_Problem to solve_
When responding, copy every record below exactly as it appears.

_Exercise data_
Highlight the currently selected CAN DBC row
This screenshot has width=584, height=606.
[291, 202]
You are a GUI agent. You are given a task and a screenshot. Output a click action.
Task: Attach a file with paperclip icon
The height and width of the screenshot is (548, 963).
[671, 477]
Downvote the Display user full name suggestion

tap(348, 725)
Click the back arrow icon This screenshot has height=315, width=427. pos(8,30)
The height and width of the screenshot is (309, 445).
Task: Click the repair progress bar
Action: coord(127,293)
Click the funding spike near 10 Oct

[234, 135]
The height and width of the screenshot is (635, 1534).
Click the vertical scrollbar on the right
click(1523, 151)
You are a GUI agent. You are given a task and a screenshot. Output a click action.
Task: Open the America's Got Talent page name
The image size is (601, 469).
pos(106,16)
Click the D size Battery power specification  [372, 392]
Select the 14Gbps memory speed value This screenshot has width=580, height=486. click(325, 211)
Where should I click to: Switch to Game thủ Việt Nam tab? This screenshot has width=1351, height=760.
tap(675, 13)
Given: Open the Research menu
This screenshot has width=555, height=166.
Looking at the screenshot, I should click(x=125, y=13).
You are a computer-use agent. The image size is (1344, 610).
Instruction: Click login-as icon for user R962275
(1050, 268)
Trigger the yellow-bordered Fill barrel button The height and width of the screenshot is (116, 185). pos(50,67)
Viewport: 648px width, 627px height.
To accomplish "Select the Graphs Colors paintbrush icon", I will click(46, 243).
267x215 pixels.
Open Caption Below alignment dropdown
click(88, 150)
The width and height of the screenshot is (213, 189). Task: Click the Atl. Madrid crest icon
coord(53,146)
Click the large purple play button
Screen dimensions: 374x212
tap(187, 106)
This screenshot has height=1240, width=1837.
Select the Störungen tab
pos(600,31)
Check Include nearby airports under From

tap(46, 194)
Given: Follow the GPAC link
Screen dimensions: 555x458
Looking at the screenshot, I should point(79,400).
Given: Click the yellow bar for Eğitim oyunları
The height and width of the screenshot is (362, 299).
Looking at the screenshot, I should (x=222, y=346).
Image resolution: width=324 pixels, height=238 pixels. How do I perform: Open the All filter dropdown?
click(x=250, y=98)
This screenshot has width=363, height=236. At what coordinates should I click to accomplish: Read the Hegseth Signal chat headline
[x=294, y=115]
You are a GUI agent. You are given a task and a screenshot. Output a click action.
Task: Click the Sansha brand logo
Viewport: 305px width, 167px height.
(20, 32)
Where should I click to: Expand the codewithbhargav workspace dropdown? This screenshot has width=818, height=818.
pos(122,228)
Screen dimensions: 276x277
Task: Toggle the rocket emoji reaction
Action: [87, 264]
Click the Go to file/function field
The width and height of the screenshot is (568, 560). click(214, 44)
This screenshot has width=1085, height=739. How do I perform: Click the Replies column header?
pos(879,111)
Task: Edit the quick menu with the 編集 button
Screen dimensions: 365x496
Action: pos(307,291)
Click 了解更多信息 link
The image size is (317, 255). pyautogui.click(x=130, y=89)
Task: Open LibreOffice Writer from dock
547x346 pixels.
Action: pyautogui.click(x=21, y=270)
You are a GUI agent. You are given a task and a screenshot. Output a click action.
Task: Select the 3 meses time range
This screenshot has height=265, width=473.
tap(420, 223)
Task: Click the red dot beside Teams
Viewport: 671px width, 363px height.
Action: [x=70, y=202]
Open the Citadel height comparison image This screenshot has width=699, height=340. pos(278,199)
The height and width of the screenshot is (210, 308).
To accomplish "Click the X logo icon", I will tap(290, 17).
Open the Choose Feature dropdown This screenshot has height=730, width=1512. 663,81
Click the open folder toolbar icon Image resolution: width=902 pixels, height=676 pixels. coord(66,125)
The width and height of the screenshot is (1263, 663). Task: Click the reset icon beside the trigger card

_Answer space_
Highlight the currently selected CAN DBC row
This screenshot has width=584, height=606.
[291, 202]
You are a GUI agent. You are given a task and a screenshot. Output a click action.
Task: Attach a file with paperclip icon
The height and width of the screenshot is (548, 963).
[671, 477]
Downvote the Display user full name suggestion

tap(348, 725)
Click the back arrow icon This screenshot has height=315, width=427. pos(8,30)
The height and width of the screenshot is (309, 445).
Task: Click the repair progress bar
Action: coord(127,293)
Click the funding spike near 10 Oct

[234, 135]
The height and width of the screenshot is (635, 1534).
Click the vertical scrollbar on the right
click(1523, 151)
You are a GUI agent. You are given a task and a screenshot. Output a click action.
Task: Open the America's Got Talent page name
The image size is (601, 469).
pos(106,16)
Click the D size Battery power specification  [372, 392]
Select the 14Gbps memory speed value This screenshot has width=580, height=486. click(325, 211)
Where should I click to: Switch to Game thủ Việt Nam tab? This screenshot has width=1351, height=760.
tap(675, 13)
Given: Open the Research menu
This screenshot has width=555, height=166.
Looking at the screenshot, I should click(x=125, y=13).
You are a computer-use agent. The image size is (1344, 610).
Instruction: Click login-as icon for user R962275
(1050, 268)
Trigger the yellow-bordered Fill barrel button The height and width of the screenshot is (116, 185). pos(50,67)
Viewport: 648px width, 627px height.
To accomplish "Select the Graphs Colors paintbrush icon", I will click(46, 243).
267x215 pixels.
Open Caption Below alignment dropdown
click(88, 150)
The width and height of the screenshot is (213, 189). Task: Click the Atl. Madrid crest icon
coord(53,146)
Click the large purple play button
Screen dimensions: 374x212
tap(187, 106)
This screenshot has height=1240, width=1837.
Select the Störungen tab
pos(600,31)
Check Include nearby airports under From

tap(46, 194)
Given: Follow the GPAC link
Screen dimensions: 555x458
Looking at the screenshot, I should point(79,400).
Given: Click the yellow bar for Eğitim oyunları
The height and width of the screenshot is (362, 299).
Looking at the screenshot, I should (x=222, y=346).
Image resolution: width=324 pixels, height=238 pixels. How do I perform: Open the All filter dropdown?
click(x=250, y=98)
This screenshot has width=363, height=236. At what coordinates should I click to accomplish: Read the Hegseth Signal chat headline
[x=294, y=115]
You are a GUI agent. You are given a task and a screenshot. Output a click action.
Task: Click the Sansha brand logo
Viewport: 305px width, 167px height.
(20, 32)
Where should I click to: Expand the codewithbhargav workspace dropdown? This screenshot has width=818, height=818.
pos(122,228)
Screen dimensions: 276x277
Task: Toggle the rocket emoji reaction
Action: [87, 264]
Click the Go to file/function field
The width and height of the screenshot is (568, 560). click(214, 44)
This screenshot has width=1085, height=739. How do I perform: Click the Replies column header?
pos(879,111)
Task: Edit the quick menu with the 編集 button
Screen dimensions: 365x496
Action: pos(307,291)
Click 了解更多信息 link
The image size is (317, 255). pyautogui.click(x=130, y=89)
Task: Open LibreOffice Writer from dock
547x346 pixels.
Action: pyautogui.click(x=21, y=270)
You are a GUI agent. You are given a task and a screenshot. Output a click action.
Task: Select the 3 meses time range
This screenshot has height=265, width=473.
tap(420, 223)
Task: Click the red dot beside Teams
Viewport: 671px width, 363px height.
Action: [x=70, y=202]
Open the Citadel height comparison image This screenshot has width=699, height=340. pos(278,199)
The height and width of the screenshot is (210, 308).
To accomplish "Click the X logo icon", I will tap(290, 17).
Open the Choose Feature dropdown This screenshot has height=730, width=1512. 663,81
Click the open folder toolbar icon Image resolution: width=902 pixels, height=676 pixels. coord(66,125)
The width and height of the screenshot is (1263, 663). Task: Click the reset icon beside the trigger card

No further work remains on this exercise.